Primary outcome results: child diet quality

Table 3 shows changes in children’s diet quality as measured by the HEI-2015 total and component scores from baseline to 8 months by experimental condition averaged at the level of the FCCH. Total HEI-2015 scores increased by 3.8 points for the intervention group while scores decreased by 3.3 in the comparison group for an effective difference of 7.2 points, p < 0.001. HEI-2015 component scores for total vegetables increased by 0.5 points for the intervention group, while scores decreased by 0.4 points in the comparison group for an effective difference of 0.9 points, p = 0.025. Further, HEI-2015 component scores for added sugar increased by 1.0 points for the intervention group while scores remained the same for the comparison group, for an effective difference of 1.0 points, p = .025. HEI-2015 scores for refined grains increased by 1.3 points for the intervention group while scores decreased for the comparison group by 0.2 points for a difference of 1.5 points, p = 0.054. Greens and beans, whole grains, and total protein also showed trends in a positive direction favoring the intervention group. Other components scores showed no differences.

Table 3 Change in Healthy Eating Index-2015 scores from Baseline to 8 Months by Experimental condition; Longitudinal associations (GEE)

Table 4 shows changes in children’s PA in the FCCH from baseline to 8 months by experimental condition as measured by accelerometer. From baseline to 8 months, children in the Intervention FCCH decreased their sedentary time by 1.8% while children in the Comparison FCCH increased their sedentary time by 3.9% for a difference of 5.7%, p = .021. From baseline to 8 months, children in the Intervention FCCH increased their time spent in MVPA by 1.5% while children in the Comparison FCCH decreased by 0.5% for a difference of 2.0%, p = 0.068, which was not statistically significant, but demonstrates a trend in a positive direction. Opportunities to observe outdoor play did not differ between experimental groups (data now shown). Over 98% of FCCH in both groups had outdoor observations. Thus, group differences were not due to issues such as varying weather.

Table 4 Changes in Percent of children’s time spent in Sedentary Behavior and MVPA from Baseline to 8 Months by Experimental condition; Longitudinal associations (GEE)


The multi-component Healthy Start/Comienzos Sanos intervention, which included lay support coaching, tailored feedback, print and video materials and group meetings, was efficacious in improving overall diet quality of preschool children in FCCH, including increasing vegetable and decreasing children’s added sugar intake. In addition, the intervention decreased sedentary time of children in FCCH. Thus, the Healthy Start study adds to the very limited pool of obesity prevention intervention studies conducted in FCCH, and is among the first to use a cluster randomized trial and to examine intervention effects on child outcomes.

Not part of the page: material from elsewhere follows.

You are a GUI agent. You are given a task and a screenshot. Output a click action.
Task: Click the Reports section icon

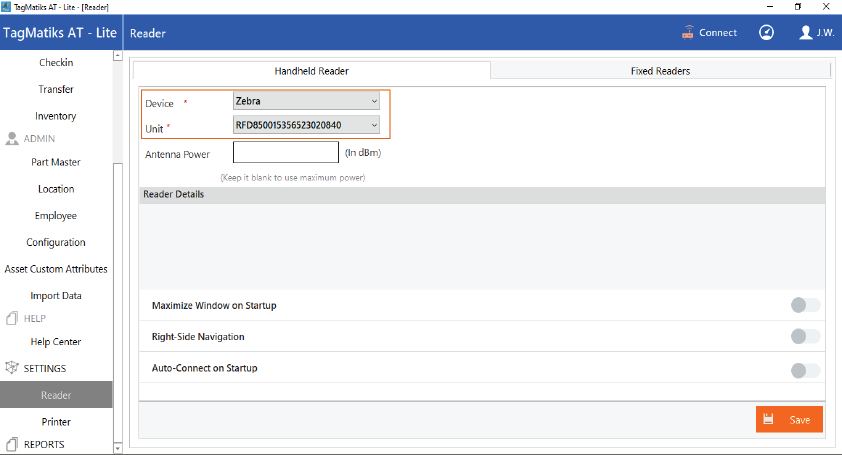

Very few intervention studies aiming to improve the food and PA environment within FCCH have been conducted [50, 63]. In a quasi-experimental study, Trost et al. evaluated the Healthy Kansas Kids train-the trainer intervention with FCCH in 15 Kansas counties and demonstrated improvements in self-reported FCCP diet and PA practices, but this study did not measure diet or PA at the child level [62]. The Romp and Chomp quasi-experimental study in Victoria, Australia found that children in FCCH that received a multicomponent community-wide intervention spent less time watching television and using computer/electronic games, less time in organized active play and less time in free inside play compared with the comparison sample [59]. The Romp and Chomp intervention FCCH also had better nutrition environments than comparison FCCH, but this study used an environmental audit and did not measure child level nutrition or PA behavioral outcomes.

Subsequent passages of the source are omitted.